AANGELEVERDE TEKST:
******************************

De laatste tien jaar heeft de Commissie het consumentenacquis aan een algehele herziening onderworpen, waarna Richtlijn 2008/122/EG i betreffende gebruik in deeltijd en Richtlijn 2011/83 i/EU betreffende consumentenrechten zijn vastgesteld. De herziening van Richtlijn 90/314/EEG i maakt deel uit van dezelfde exercitie.

Het voorstel vormt een aanvulling op bestaande EU-wetgeving, en met name op de richtlijn betreffende oneerlijke bedingen (93/13/EEG), de richtlijn betreffende oneerlijke handelspraktijken (2005/29/EG), de richtlijn betreffende consumentenrechten (2011/83/EU), de verordeningen inzake passagiersrechten (Verordeningen (EG) nrs. 2004/261, 1371/2007, 1177/2010 i en 181/2011 i) alsook de richtlijnen betreffende elektronische handel (2000/31/EG) en de richtlijn betreffende diensten op de interne markt (2006/123/EG).

Het voorstel vormt ook een aanvulling op Verordening (EG) nr. 593/2008 i inzake het recht dat van toepassing is op verbintenissen uit overeenkomst (Rome I) en op Verordening (EG) nr. 44/2001 i betreffende de rechterlijke bevoegdheid, de erkenning en de tenuitvoerlegging van beslissingen in burgerlijke en handelszaken (Brussel I).

2. RESULTATEN VAN RAADPLEGINGEN VAN BELANGHEBBENDEN EN EFFECTBEOORDELINGEN

2.1. Raadpleging van belanghebbenden

In 2008 ontving de Commissie bij een raadpleging over haar werkdocument uit 2007 meer dan 80 bijdragen van belanghebbende bedrijven, consumentenorganisaties, juristen, wetenschappers en veertien lidstaten. In januari 2009 startte de Commissie de studie naar consumentenschade, die 17 EU-landen bestreek en werd gebaseerd op vraaggesprekken met een steekproef van 500 consumenten.

******************************

VERSTREKTE GEGEVENS:
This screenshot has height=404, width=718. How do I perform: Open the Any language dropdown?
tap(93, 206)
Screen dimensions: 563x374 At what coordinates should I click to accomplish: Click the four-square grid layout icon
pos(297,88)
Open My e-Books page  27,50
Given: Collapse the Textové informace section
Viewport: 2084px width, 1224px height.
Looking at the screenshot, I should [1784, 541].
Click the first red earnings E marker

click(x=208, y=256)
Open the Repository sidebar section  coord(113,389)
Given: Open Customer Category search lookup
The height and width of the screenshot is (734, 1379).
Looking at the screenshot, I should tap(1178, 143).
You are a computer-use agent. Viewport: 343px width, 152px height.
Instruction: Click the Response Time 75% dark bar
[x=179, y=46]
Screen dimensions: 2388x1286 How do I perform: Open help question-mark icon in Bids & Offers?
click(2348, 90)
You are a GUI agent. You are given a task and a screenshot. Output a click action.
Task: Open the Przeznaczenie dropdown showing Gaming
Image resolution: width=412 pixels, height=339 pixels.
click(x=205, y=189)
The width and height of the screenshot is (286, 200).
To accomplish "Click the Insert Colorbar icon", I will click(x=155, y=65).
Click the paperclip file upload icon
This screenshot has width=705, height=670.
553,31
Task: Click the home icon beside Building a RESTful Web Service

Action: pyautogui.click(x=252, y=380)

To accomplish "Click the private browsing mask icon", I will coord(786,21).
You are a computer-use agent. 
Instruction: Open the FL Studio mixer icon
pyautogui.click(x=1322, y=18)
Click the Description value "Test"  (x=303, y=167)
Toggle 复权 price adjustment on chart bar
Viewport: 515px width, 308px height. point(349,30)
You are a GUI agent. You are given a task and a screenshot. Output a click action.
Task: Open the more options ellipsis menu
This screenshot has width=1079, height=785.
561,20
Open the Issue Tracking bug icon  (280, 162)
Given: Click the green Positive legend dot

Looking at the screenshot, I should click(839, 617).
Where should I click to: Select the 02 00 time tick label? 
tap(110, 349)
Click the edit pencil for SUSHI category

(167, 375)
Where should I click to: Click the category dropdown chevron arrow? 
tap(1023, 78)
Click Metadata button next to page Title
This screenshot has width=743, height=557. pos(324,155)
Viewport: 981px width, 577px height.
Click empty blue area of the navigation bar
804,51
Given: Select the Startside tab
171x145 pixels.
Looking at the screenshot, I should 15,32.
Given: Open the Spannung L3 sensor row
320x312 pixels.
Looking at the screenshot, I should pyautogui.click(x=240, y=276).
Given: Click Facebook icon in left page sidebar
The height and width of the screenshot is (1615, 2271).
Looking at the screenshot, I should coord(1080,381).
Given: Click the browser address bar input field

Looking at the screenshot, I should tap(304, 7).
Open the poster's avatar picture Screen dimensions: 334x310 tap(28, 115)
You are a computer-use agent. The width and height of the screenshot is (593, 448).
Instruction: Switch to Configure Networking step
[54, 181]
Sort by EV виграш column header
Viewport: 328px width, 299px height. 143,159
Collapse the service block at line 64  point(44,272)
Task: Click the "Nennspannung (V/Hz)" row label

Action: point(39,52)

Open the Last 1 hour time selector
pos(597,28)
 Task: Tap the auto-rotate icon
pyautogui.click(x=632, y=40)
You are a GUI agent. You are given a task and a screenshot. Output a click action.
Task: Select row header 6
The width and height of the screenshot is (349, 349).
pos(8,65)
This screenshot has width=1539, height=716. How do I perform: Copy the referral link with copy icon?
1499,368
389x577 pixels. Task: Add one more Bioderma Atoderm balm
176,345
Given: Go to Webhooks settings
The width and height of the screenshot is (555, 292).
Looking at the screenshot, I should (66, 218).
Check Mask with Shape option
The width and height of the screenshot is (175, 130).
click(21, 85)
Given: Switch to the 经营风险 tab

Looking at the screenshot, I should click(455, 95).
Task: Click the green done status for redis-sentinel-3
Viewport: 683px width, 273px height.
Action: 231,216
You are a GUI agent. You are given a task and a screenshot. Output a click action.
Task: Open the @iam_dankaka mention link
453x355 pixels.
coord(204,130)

******************************

TAAKINSTRUCTIES:
Geef de aangeleverde tekst over de herziening van het consumentenacquis volledig en woord voor woord terug.

ANTWOORD:
De laatste tien jaar heeft de Commissie het consumentenacquis aan een algehele herziening onderworpen, waarna Richtlijn 2008/122/EG i betreffende gebruik in deeltijd en Richtlijn 2011/83 i/EU betreffende consumentenrechten zijn vastgesteld. De herziening van Richtlijn 90/314/EEG i maakt deel uit van dezelfde exercitie.

Het voorstel vormt een aanvulling op bestaande EU-wetgeving, en met name op de richtlijn betreffende oneerlijke bedingen (93/13/EEG), de richtlijn betreffende oneerlijke handelspraktijken (2005/29/EG), de richtlijn betreffende consumentenrechten (2011/83/EU), de verordeningen inzake passagiersrechten (Verordeningen (EG) nrs. 2004/261, 1371/2007, 1177/2010 i en 181/2011 i) alsook de richtlijnen betreffende elektronische handel (2000/31/EG) en de richtlijn betreffende diensten op de interne markt (2006/123/EG).

Het voorstel vormt ook een aanvulling op Verordening (EG) nr. 593/2008 i inzake het recht dat van toepassing is op verbintenissen uit overeenkomst (Rome I) en op Verordening (EG) nr. 44/2001 i betreffende de rechterlijke bevoegdheid, de erkenning en de tenuitvoerlegging van beslissingen in burgerlijke en handelszaken (Brussel I).

2. RESULTATEN VAN RAADPLEGINGEN VAN BELANGHEBBENDEN EN EFFECTBEOORDELINGEN

2.1. Raadpleging van belanghebbenden

In 2008 ontving de Commissie bij een raadpleging over haar werkdocument uit 2007 meer dan 80 bijdragen van belanghebbende bedrijven, consumentenorganisaties, juristen, wetenschappers en veertien lidstaten. In januari 2009 startte de Commissie de studie naar consumentenschade, die 17 EU-landen bestreek en werd gebaseerd op vraaggesprekken met een steekproef van 500 consumenten.